## PROBLEM DESCRIPTION
Please copy exactly the line that contains "Image resolution: width=870" and every line after it through the end of the records, leaving the pictures out.

Excerpts from a dataset
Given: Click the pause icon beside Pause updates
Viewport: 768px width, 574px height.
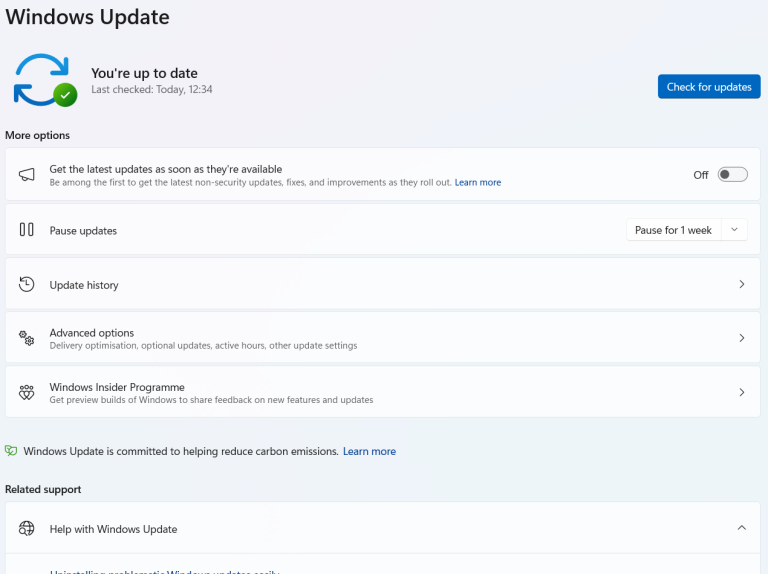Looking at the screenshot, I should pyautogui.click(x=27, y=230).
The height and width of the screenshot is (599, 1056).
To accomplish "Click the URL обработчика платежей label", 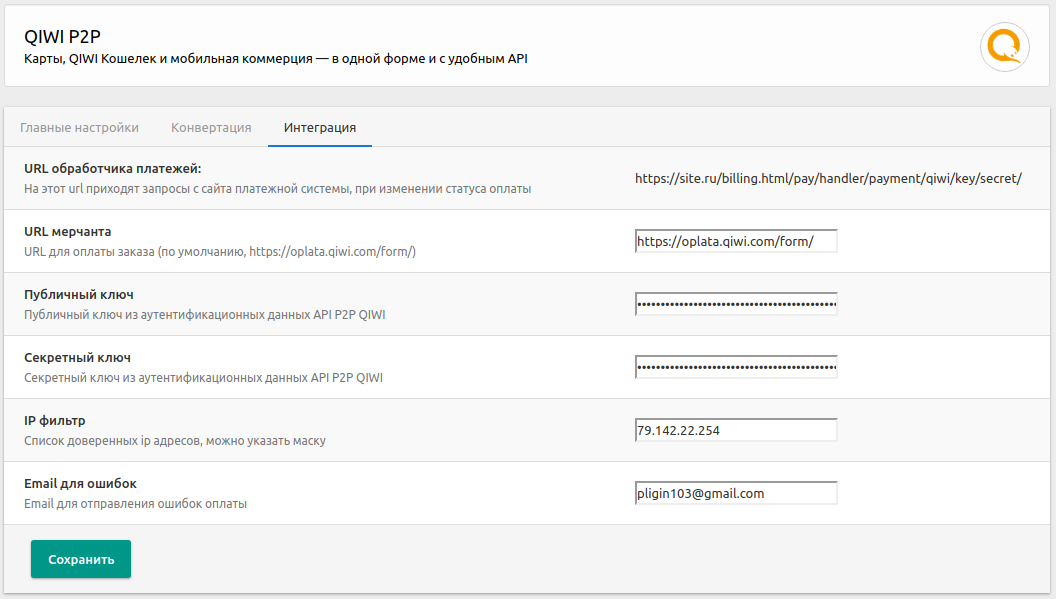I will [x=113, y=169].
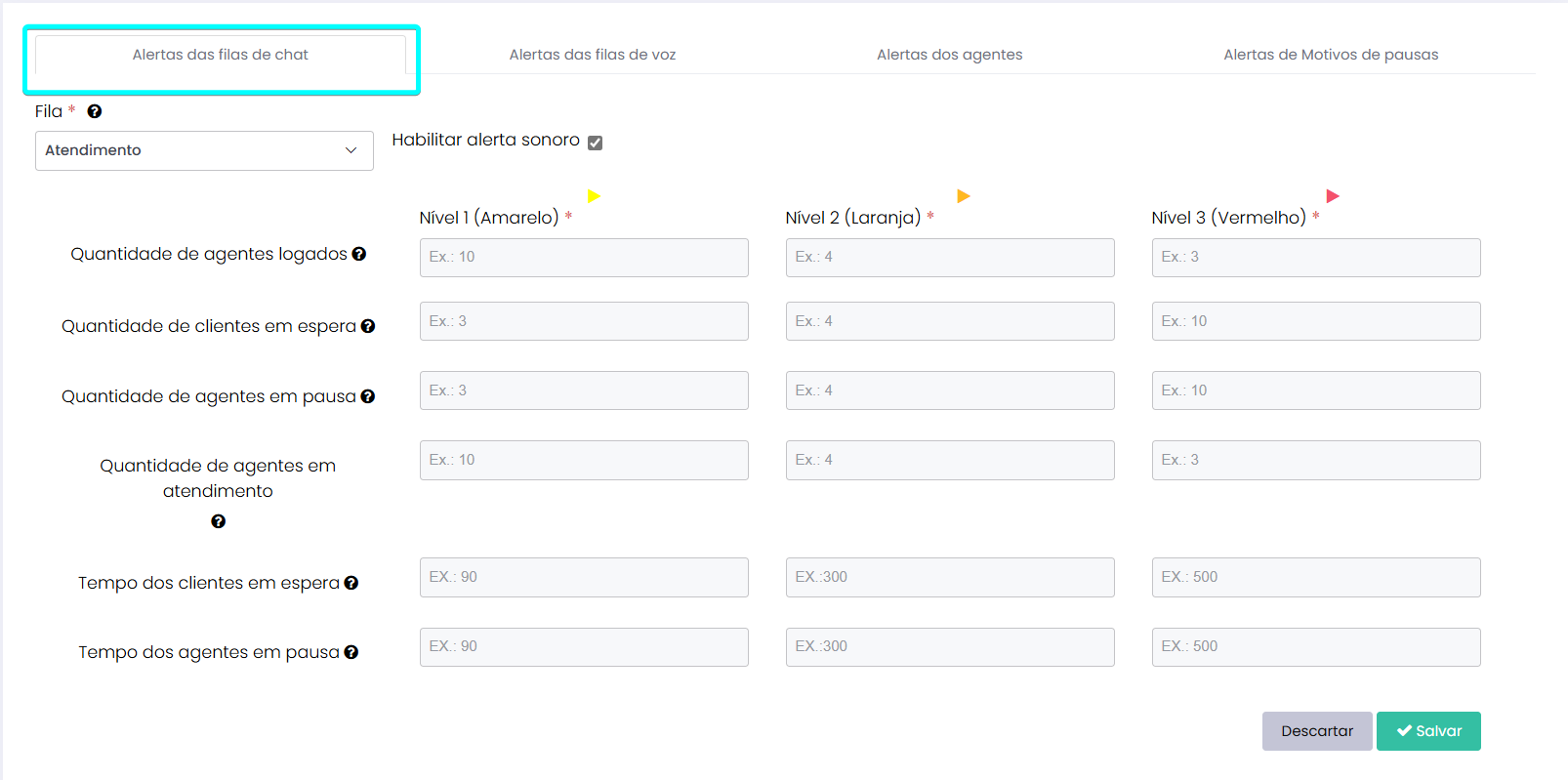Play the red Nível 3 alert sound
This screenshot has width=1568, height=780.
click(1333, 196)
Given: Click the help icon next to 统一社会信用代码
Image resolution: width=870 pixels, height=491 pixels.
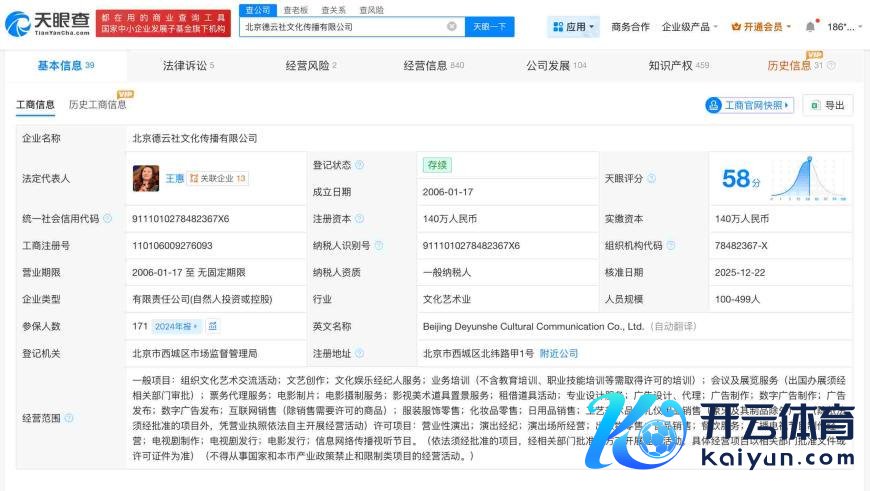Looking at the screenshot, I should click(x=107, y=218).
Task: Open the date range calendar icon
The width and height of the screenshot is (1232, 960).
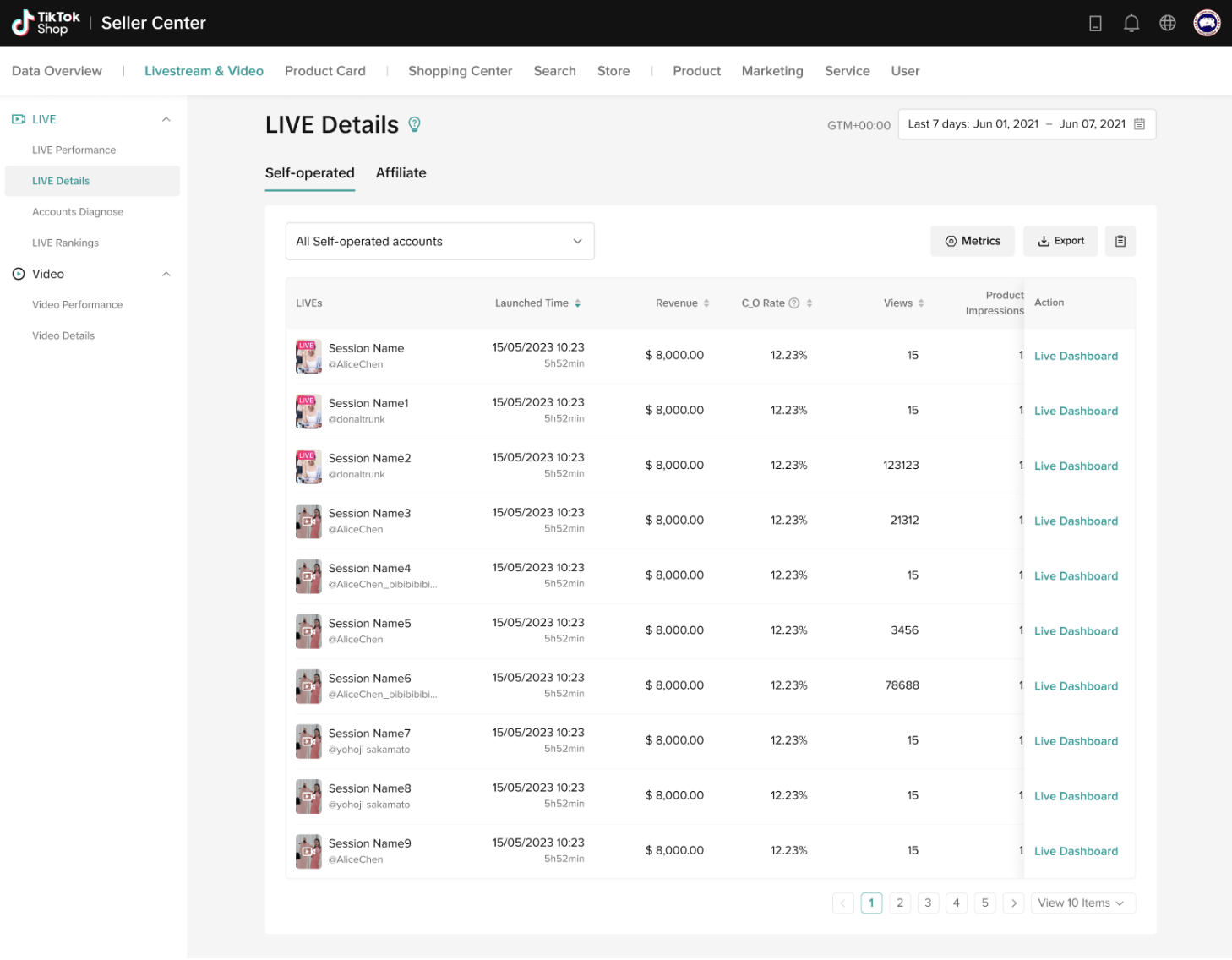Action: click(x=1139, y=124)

## OUTPUT BELOW
Image resolution: width=870 pixels, height=491 pixels.
Looking at the screenshot, I should click(x=107, y=218).
Task: Open the date range calendar icon
The width and height of the screenshot is (1232, 960).
Action: click(x=1139, y=124)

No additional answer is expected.